Render the lines from the one containing "Where should I click to: Click the Export" through the one containing "Looking at the screenshot, I should (x=572, y=34).", inclusive, as a JSON list of strings with one string per line, leaving out blank lines.

— START OF Working data —

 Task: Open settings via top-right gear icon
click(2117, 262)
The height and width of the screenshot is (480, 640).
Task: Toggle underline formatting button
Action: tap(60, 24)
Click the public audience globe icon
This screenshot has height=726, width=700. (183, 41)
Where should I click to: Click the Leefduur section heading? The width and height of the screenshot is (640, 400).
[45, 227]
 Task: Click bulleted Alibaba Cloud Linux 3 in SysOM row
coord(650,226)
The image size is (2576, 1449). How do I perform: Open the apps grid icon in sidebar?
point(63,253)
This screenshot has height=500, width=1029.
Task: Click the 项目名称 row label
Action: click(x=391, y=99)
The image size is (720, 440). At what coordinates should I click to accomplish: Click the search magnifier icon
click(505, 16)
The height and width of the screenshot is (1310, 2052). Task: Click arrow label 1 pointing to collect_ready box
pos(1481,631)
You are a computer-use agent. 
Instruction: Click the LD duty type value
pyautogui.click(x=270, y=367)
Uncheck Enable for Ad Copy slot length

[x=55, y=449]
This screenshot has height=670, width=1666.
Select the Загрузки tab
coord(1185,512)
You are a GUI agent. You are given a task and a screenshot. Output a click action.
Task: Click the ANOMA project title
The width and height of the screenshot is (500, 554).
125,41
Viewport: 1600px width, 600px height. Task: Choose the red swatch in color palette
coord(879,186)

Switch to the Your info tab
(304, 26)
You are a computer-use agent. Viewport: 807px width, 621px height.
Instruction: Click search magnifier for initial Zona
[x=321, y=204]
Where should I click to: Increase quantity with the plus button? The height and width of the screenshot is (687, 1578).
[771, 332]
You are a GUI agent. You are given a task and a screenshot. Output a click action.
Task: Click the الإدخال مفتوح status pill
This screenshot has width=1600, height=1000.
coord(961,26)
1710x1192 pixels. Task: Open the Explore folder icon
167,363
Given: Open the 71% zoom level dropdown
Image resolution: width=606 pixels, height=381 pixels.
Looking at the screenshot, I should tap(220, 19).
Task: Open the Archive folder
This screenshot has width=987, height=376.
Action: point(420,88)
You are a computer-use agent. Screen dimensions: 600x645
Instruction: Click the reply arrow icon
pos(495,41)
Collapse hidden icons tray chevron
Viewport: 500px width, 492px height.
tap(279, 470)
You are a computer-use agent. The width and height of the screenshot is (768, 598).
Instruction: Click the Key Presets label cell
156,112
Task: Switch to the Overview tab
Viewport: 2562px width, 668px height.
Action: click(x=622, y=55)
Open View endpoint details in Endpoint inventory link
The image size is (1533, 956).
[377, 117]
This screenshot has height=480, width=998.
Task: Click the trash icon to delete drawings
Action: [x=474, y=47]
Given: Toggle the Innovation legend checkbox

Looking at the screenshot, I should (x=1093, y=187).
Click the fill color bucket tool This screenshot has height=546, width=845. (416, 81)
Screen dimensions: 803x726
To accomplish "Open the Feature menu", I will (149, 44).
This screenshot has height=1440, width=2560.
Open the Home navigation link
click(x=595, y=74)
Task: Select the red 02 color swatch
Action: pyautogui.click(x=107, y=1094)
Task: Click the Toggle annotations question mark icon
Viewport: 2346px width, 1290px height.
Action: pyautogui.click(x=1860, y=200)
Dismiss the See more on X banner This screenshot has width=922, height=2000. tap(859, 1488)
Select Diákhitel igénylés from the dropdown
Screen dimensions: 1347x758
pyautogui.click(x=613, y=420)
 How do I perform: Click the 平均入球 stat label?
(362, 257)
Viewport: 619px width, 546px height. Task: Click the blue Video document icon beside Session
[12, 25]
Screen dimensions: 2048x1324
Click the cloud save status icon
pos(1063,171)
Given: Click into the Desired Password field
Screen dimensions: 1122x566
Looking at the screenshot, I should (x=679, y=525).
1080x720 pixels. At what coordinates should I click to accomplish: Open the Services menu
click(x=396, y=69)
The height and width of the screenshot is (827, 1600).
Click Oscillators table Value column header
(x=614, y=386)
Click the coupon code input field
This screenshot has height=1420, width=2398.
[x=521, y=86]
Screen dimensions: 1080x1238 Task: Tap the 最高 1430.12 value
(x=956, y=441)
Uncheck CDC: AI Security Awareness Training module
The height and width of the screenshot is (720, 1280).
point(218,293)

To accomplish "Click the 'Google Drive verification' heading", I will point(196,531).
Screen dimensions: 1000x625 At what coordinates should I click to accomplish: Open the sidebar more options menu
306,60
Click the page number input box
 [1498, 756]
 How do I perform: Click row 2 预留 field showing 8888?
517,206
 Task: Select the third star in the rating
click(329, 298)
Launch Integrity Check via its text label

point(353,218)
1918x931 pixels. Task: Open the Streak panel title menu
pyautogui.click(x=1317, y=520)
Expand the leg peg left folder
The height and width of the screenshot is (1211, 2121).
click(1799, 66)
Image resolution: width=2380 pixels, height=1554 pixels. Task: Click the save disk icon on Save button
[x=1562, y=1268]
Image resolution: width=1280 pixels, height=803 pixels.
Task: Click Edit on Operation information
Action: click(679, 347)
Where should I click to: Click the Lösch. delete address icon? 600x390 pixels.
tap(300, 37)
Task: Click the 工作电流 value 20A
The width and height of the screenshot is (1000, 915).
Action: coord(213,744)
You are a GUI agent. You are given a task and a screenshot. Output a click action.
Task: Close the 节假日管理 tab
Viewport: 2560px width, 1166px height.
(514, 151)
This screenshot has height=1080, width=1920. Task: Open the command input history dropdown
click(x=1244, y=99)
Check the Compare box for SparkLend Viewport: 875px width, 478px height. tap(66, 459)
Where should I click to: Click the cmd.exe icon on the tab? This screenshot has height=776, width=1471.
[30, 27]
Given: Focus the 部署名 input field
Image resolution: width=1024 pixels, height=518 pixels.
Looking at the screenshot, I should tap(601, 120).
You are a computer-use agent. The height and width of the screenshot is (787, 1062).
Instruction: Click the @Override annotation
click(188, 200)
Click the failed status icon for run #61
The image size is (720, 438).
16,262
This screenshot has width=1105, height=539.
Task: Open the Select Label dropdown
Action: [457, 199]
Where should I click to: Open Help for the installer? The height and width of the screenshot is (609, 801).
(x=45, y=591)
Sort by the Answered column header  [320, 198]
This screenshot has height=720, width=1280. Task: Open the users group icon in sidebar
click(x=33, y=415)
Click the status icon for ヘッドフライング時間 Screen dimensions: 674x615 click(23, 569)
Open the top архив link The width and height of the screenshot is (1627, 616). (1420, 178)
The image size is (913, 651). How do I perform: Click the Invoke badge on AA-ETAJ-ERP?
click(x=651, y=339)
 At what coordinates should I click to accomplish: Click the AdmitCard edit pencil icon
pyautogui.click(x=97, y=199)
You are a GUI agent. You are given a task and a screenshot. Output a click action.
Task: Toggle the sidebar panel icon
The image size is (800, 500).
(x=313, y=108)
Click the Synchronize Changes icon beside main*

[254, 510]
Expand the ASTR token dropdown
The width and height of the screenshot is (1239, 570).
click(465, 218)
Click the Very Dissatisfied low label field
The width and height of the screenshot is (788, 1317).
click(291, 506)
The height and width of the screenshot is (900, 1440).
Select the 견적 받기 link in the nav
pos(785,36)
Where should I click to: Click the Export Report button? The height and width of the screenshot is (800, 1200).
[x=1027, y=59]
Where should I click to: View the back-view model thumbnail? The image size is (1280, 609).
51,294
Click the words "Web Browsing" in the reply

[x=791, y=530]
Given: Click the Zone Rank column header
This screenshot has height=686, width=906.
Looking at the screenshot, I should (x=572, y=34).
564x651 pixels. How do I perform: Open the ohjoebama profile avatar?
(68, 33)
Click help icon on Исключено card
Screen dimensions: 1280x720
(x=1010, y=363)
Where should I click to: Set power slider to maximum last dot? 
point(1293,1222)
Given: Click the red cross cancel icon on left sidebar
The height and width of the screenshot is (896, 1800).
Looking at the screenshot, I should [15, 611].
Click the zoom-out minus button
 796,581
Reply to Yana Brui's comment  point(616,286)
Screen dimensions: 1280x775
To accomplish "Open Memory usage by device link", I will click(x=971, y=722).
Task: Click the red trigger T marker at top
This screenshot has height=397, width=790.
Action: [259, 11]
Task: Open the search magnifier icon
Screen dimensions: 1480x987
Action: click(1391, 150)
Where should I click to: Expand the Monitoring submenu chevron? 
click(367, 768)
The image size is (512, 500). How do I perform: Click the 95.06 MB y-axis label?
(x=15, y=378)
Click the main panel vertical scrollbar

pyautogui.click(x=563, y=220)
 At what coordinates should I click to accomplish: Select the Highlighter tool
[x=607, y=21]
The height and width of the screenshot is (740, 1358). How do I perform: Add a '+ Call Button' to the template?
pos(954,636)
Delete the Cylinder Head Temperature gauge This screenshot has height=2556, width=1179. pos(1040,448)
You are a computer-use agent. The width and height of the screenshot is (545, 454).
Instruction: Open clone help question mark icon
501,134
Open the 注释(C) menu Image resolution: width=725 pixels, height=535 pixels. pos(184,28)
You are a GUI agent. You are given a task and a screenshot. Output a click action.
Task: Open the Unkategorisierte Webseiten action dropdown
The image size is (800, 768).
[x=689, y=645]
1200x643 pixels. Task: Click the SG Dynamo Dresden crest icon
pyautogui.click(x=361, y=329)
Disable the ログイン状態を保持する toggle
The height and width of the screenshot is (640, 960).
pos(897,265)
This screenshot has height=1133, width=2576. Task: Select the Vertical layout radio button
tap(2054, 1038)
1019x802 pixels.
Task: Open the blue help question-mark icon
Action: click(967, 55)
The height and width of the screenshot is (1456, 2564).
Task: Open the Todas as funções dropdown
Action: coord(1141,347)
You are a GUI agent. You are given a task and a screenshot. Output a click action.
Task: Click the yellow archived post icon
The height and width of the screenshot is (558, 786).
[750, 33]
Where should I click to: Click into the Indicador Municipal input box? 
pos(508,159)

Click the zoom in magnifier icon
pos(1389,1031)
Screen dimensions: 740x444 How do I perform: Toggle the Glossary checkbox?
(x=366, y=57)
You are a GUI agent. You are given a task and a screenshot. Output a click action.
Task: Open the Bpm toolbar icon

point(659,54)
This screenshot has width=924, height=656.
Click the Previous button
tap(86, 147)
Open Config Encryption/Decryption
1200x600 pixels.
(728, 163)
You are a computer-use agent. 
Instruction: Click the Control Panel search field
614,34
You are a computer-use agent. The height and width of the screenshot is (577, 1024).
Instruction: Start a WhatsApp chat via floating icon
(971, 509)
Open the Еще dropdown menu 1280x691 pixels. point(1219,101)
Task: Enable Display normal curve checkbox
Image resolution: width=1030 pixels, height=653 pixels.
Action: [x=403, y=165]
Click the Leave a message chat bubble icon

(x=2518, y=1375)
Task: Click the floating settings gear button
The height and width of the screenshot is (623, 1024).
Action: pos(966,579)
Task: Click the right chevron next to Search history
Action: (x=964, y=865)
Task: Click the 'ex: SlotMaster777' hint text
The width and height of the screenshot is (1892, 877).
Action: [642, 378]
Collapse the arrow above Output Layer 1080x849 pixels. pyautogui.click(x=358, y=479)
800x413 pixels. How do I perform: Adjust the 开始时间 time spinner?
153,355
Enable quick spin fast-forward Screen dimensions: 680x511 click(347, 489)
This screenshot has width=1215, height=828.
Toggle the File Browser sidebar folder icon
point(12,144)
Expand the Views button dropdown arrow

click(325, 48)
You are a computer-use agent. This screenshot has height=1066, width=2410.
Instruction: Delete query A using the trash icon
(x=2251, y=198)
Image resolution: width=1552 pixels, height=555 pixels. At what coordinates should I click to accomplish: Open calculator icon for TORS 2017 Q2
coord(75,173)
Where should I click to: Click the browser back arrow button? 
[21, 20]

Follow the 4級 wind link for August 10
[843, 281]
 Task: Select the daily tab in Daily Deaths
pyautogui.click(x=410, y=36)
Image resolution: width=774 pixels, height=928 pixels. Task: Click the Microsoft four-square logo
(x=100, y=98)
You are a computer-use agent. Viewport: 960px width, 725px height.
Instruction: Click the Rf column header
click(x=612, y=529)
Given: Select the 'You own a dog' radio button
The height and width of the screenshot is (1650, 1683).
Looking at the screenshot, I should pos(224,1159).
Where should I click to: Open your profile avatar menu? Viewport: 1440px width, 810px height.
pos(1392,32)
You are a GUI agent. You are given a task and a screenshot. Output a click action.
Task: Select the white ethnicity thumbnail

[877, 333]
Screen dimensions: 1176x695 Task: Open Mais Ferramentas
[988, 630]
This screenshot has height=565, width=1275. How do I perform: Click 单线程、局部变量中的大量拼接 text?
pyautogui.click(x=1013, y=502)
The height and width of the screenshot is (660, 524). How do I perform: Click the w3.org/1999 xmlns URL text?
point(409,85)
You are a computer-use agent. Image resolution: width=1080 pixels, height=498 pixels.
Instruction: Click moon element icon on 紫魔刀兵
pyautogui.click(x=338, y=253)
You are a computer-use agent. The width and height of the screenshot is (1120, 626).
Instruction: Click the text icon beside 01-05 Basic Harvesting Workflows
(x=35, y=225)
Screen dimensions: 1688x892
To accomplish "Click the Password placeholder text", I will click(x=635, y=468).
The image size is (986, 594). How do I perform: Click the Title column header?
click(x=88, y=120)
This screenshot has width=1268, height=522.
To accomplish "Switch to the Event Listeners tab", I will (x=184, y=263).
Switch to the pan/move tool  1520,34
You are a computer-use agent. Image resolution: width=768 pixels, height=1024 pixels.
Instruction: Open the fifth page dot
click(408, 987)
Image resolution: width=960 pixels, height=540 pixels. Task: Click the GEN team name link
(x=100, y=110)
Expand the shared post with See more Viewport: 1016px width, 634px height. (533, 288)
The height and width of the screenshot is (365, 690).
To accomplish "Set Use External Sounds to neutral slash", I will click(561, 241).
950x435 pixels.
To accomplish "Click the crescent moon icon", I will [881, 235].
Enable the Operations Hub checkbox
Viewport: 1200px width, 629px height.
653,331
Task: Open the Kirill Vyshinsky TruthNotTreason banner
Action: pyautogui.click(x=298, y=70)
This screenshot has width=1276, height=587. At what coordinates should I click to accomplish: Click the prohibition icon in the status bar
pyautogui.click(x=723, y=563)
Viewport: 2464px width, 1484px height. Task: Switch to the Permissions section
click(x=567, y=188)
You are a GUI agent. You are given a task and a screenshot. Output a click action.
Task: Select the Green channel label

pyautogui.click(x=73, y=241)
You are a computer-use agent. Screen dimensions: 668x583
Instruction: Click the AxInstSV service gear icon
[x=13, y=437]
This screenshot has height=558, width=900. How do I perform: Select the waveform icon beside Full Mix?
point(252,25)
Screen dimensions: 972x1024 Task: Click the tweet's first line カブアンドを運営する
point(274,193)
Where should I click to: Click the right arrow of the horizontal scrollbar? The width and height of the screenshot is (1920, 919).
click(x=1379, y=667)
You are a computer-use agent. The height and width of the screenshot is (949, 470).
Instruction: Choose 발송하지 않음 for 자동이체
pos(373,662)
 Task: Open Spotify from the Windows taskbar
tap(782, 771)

— END OF Working data —

Solution to this exercise:
[
  "Where should I click to: Click the Export Report button? The height and width of the screenshot is (800, 1200).",
  "[x=1027, y=59]",
  "Where should I click to: View the back-view model thumbnail? The image size is (1280, 609).",
  "51,294",
  "Click the words \"Web Browsing\" in the reply",
  "[x=791, y=530]",
  "Given: Click the Zone Rank column header",
  "This screenshot has height=686, width=906.",
  "Looking at the screenshot, I should (x=572, y=34)."
]